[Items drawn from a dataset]
● ● ● ●

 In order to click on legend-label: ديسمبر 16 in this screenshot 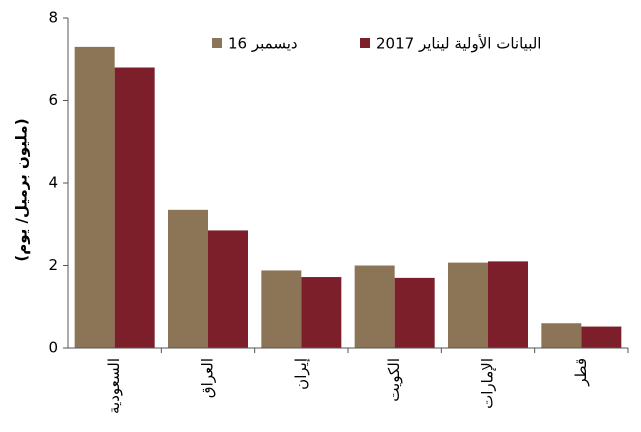, I will do `click(263, 44)`.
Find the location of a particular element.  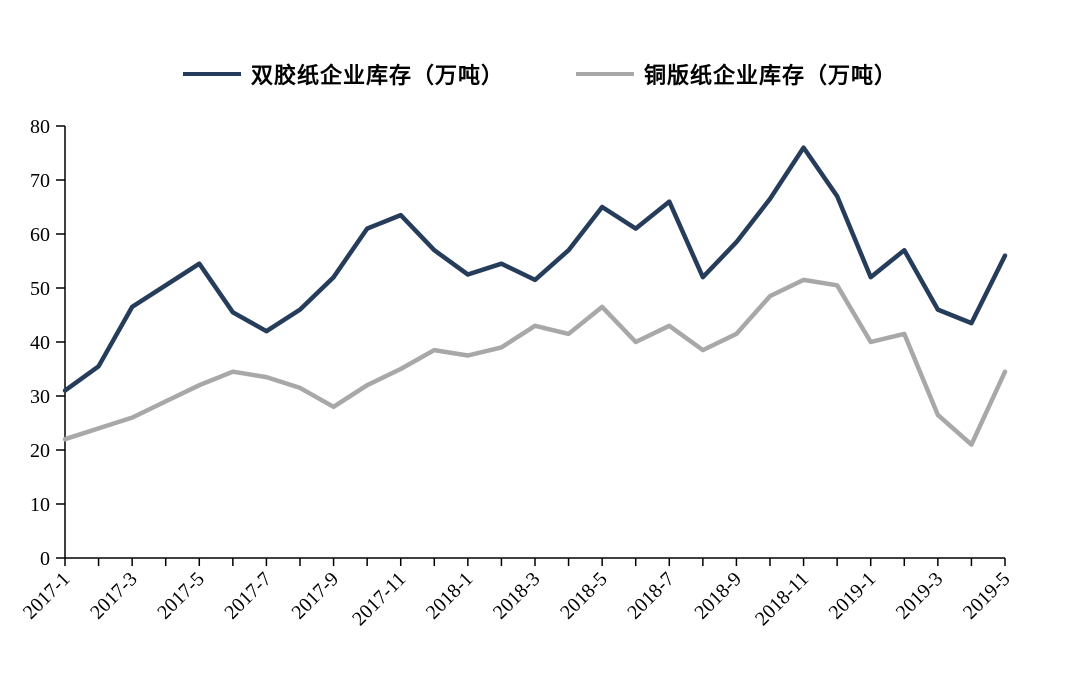

x-tick-label: 2018-1 is located at coordinates (450, 596).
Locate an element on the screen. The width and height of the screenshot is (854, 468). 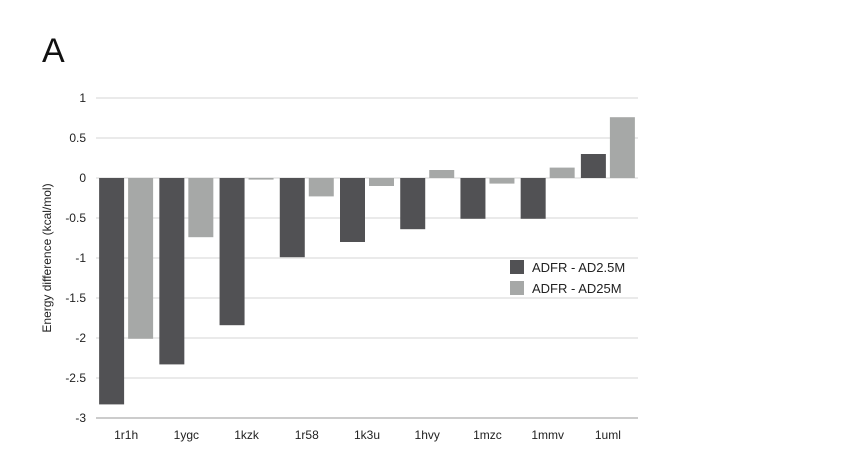
y-tick-label: 0.5 is located at coordinates (78, 138).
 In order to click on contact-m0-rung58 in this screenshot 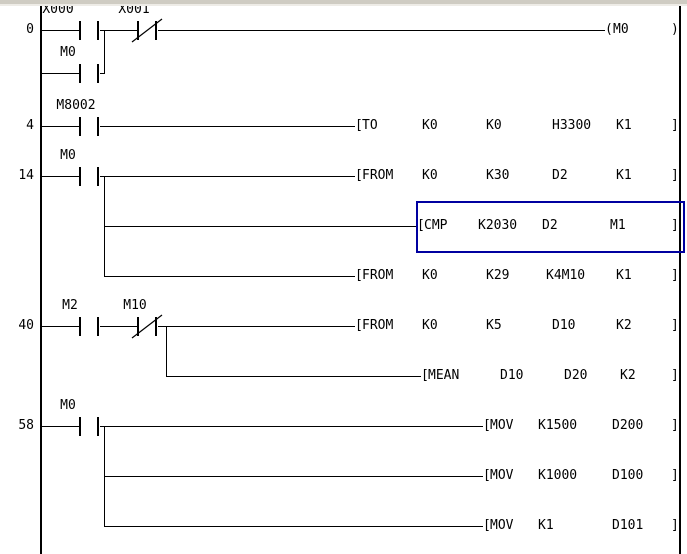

● ● ● ●

§ **WRITTEN TASK**
Update everything from the line containing "Find the location of a particular element." down to the end of the items by replacing "screenshot" with "screen capture" and changing nothing else. Leave the pictures out of your answer.

§ **PROBLEM SOLUTION**
Find the location of a particular element.  

x-tick-label: 2018-1 is located at coordinates (450, 596).
Locate an element on the screen. The width and height of the screen capture is (854, 468). 
y-tick-label: 0.5 is located at coordinates (78, 138).
 In order to click on contact-m0-rung58 in this screen capture 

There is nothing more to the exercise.